A partir del inicio del nuevo gobierno encabezado por López Obrador, todos los días hemos sido testigos de una serie de cambios, reformas y decisiones del grupo gobernante, encaminadas a cumplir con los más de cien objetivos que anunció en su toma de posesión y en los que descansa su propuesta de transformar el régimen de gobierno anterior y lograr con ello dar solución a los graves problemas que vive el pueblo mexicano.

Obviamente, una de las partes más importantes de todos estos cambios, son los organismos autónomos cuyo funcionamiento y estructura se encuentran normados dentro de la Constitución General de la República, pero que han sido cuestionados por los mecanismos para la designación de sus titulares y consejeros, así como por los intereses políticos que representan en las denominadas “cuotas partidistas”. Por ello López Obrador, en su afán de lograr el control de todos estos entes, ha anunciado cambios como el quitarles la autonomía para ejercer un control sobre los mismos, es decir, modificar la naturaleza jurídica de los órganos constitucionales que existen hasta el momento en la vida jurídico-político y social de nuestro país, a efecto de reconvertirlos en descentralizados de alguna dependencia del Ejecutivo para mantenerlos acordes a las decisiones y políticas de su gobierno, en diversas declaraciones, dejando ver un claro desdén por los órganos constitucionales autónomos como el Instituto Nacional de Transparencia, Acceso a la Información y Protección de Datos Personales y sus comisionados, así como dejando entre ver, que si su promesa de un mejor entorno económico no se concreta, será por culpa del Banco de México.

El anuncio de estos cambios, puede representar en un grave peligro y un retroceso en la construcción de un Estado Constitucional Democrático, como el que nos ha llevado más de doscientos años construir, porque con excepción de la Universidad Nacional Autónoma de México, cuya autonomía constitucional data de 1980, desde 1993 en adelante, en que se otorga autonomía al Banco de México se produjo un vertiginoso incremento de órganos constitucionales autónomos, como el Instituto Federal Electoral en 1996 (hoy Instituto Nacional Electoral, INE) y la Comisión Nacional de Derechos Humanos (CNDH) en 1999; posteriormente el Sistema Nacional de Información Estadística y Geográfica (INEGI), la Comisión Federal de Competencia Económica (COFECE), el Instituto Federal de Telecomunicaciones (IFT), el Instituto Nacional de Evaluación de la Educación (INEE), el Consejo Nacional de Evaluación de la Política de Desarrollo Social (CONEVAL), el Instituto Nacional de Transparencia, Acceso a la Información y Protección de Datos Personales y la Fiscalía General de la República.

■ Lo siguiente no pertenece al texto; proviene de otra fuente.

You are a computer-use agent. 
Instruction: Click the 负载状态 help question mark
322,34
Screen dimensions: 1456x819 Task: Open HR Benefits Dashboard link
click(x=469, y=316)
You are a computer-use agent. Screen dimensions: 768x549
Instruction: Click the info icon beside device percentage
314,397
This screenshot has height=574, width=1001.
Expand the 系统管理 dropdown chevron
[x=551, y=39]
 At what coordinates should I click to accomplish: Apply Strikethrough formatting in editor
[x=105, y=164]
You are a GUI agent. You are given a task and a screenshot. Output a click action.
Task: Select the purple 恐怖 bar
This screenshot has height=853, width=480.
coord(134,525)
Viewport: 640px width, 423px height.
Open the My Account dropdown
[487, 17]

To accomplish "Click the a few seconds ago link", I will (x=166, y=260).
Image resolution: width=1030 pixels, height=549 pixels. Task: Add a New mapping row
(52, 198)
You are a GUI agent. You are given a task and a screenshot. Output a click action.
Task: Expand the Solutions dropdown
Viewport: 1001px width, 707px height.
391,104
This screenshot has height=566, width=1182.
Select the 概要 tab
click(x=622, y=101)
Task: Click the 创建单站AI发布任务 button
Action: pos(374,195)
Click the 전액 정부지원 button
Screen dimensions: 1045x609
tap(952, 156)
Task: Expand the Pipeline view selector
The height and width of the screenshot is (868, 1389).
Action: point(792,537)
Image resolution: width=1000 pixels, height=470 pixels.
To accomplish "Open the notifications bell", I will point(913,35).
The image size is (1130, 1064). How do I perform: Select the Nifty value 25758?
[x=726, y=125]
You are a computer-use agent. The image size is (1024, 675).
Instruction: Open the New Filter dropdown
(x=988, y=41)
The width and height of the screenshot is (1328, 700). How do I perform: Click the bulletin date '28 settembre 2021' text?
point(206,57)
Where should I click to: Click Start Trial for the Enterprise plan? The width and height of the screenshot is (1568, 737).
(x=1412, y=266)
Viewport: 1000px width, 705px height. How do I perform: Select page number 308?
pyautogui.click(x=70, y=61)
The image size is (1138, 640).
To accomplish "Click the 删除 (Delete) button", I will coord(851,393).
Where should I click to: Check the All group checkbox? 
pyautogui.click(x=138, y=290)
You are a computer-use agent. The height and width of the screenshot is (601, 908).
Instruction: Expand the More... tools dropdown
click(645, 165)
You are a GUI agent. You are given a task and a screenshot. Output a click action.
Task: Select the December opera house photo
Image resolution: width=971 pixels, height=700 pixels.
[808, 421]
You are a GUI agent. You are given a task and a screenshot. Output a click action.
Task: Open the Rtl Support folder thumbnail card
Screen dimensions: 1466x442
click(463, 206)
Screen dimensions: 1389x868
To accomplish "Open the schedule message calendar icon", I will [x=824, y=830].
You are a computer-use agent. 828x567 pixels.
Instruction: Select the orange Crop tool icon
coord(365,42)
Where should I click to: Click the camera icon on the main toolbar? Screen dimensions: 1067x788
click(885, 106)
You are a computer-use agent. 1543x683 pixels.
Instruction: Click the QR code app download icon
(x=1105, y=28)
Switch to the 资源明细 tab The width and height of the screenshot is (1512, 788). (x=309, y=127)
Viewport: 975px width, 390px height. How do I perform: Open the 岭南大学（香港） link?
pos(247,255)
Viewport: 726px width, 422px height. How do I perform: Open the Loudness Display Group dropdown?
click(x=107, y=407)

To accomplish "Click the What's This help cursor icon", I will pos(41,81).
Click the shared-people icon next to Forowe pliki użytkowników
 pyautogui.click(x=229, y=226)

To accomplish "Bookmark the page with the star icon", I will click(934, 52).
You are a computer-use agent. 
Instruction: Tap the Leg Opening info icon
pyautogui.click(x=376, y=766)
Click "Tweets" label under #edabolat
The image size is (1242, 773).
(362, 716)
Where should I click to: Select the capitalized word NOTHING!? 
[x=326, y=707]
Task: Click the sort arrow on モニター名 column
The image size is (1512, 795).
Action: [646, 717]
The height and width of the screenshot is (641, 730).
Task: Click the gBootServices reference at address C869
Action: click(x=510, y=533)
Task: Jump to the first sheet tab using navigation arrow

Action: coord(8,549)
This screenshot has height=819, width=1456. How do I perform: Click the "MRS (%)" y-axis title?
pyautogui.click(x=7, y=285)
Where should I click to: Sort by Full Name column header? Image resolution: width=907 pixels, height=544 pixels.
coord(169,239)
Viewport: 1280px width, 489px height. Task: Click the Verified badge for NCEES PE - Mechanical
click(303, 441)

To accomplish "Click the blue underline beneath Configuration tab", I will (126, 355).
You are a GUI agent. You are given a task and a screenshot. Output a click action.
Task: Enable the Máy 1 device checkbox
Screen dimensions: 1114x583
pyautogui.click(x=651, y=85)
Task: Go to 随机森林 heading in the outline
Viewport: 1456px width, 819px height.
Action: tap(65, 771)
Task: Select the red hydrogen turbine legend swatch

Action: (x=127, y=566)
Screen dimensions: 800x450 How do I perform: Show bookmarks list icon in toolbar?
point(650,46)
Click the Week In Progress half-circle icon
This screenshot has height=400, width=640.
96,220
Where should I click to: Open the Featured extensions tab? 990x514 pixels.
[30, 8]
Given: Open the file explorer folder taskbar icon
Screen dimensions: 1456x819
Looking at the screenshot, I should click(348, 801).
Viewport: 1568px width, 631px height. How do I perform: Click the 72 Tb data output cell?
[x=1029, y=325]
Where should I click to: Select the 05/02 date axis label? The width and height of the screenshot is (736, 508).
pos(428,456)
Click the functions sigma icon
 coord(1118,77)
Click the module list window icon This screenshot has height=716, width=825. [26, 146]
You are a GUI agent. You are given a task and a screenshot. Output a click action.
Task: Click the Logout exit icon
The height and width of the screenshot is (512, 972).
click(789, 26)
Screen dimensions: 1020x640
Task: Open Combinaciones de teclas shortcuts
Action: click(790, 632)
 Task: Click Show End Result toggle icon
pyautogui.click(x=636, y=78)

Históricamente, los órganos públicos autónomos surgieron como instituciones coadyuvantes de los Poderes de la Unión; pertenecen y están integrados al Estado y han sido creados en el seno de las repúblicas democráticas para responder a las necesidades y demandas de las sociedades modernas.

Sus funciones básicas son especializar, agilizar y transparentar procesos de carácter administrativo y jurídico, que el Estado brinda a la sociedad, y su principal característica es, que ninguna autoridad pública, privada o política, tiene poder jerárquico sobre ellos, es decir, su autonomía de gestión los hace garantes de imparcialidad y objetividad en sus decisiones, más allá de las circunstancias de gobierno o las veleidades del poder.

Son instituciones establecidas fuera de los poderes tradicionales del gobierno, aunque al mismo nivel jerárquico, su objetivo es desempeñar funciones altamente especializadas y técnicas, concebidos como órganos contramayoritarios, que ejercen un control institucional dentro de la estructura estatal, especialmente en referencia a los órganos tradicionales del poder.

Pues bien, esta función de contrapeso en el ejercicio del poder se ve amenazada por la retórica de una cuarta transformación, que lejos de abonar a equilibrar las fuerzas en el ejercicio del poder, están por construir un autoritarismo absoluto.

Lo preocupante es que los cambios pretenden regresar al control unipersonal del Ejecutivo una serie de facultades y retornar a un centralismo que por nocivo se fue acotando en los últimos años, esto es, empatar el País real con el país formal. Algunos cambios constitucionales y legales preocupan, y mucho, porque pareciera que existe un menosprecio y manipulación del Estado de derecho.